Black Tigers an industry in the making

Project Sea Dragon is a $US1.45 billion Black Tiger Prawn venture from the Seafarms Group, based at several sites across northern Australia with the grow-out facilities to be on Legune Station in the Northern Territory. With an export-oriented production target of 100,000 tonnes, it has been granted ‘major project’ status by the Australian, Northern Territory and Western Australian governments.

The Seafarms Group already has farms at Cardwell and Ingham in Queensland that produce about 1500 tonnes of Black Tiger Prawns and Banana Prawns a year under the Crystal Bay brand. These operations have provided a proving ground for the production systems it plans to roll out at Legune Station over eight years. Construction of the first 1120 hectares of ponds at Legune Station is expected to begin in 2017, with commercial production to start in 2019.

Breeding initiative

Seafarms Group is the only producer to be part of the Australian Research Council (ARC) Industrial Transformation Research Hub for Advanced Prawn Breeding, along with James Cook University, CSIRO, Australian Genome Research Facility, University of Sydney and Vlaams Instituut voor Biotechnologie. The aim of the five-year project is to sequence the genome of the Black Tiger Prawn. More than 40,000 DNA markers have already been identified to help develop a breeding program based on genomic selection.

Seafarms Group’s executive director Chris Mitchell says that the cost competitiveness of aquaculture compared with producing other sources of animal-meat protein means large-scale aquaculture will play an increasingly important role in meeting rising global demand.

“The project will leverage Australia’s comparative advantages in biosecurity, marine science, access to key raw materials and expertise in large-scale resource and agricultural development. A project of such large scale means Australia can be a low-cost producer, and Australia’s strong biosecurity credentials and the project’s relative remoteness will assist in mitigating biosecurity risks.”

Queensland challenge

Construction is also scheduled to begin in 2017 on an expansion for Pacific Reef Fisheries in northern Queensland. In addition to its farm at Ayr, which produces more than 1000 tonnes of prawns a year, the company will build new ponds at Guthalungra, where its hatchery is based, taking annual production capacity to about 4000 tonnes.

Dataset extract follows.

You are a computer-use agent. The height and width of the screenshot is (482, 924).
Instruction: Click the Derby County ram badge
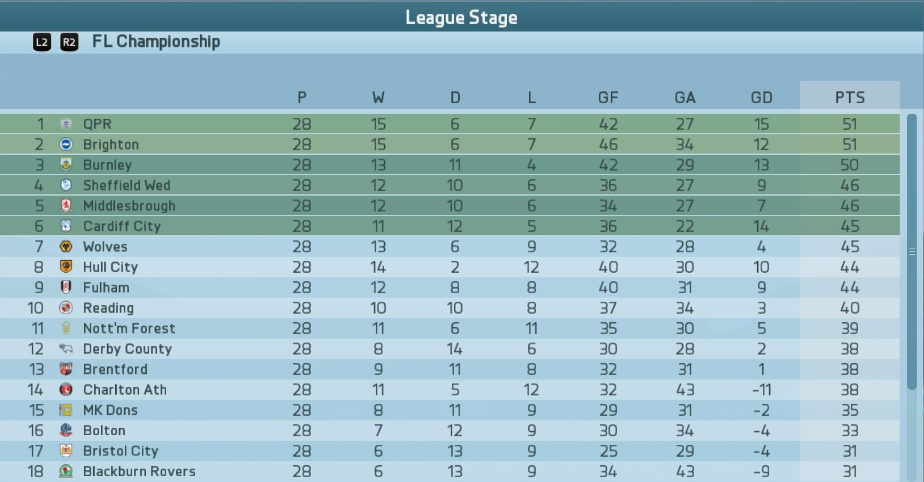66,349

The expansion at Guthalungra has been 15 years in the planning, with investment in the past eight years into water discharge treatment options. General manager John Moloney says this has been the main challenge. The company operates within the Great Barrier Reef water catchment so must meet strict nutrient discharge requirements.

To achieve this, new water treatment systems, including mangrove wetlands and seaweed beds, have been developed and verified in partnership with James Cook University and the university’s commercial offshoot MBD Energy. The Guthalungra farm is 260 hectares – of this, 25 hectares will be set aside for seaweed beds. Mangrove wetlands have also been established on the company’s farm at Ayr.

“The reality is that we’re in a much better position to expand now than when we first put the plans together. The time is right, from a lot of different perspectives. The prawn farming industry has matured a lot in the past five years.”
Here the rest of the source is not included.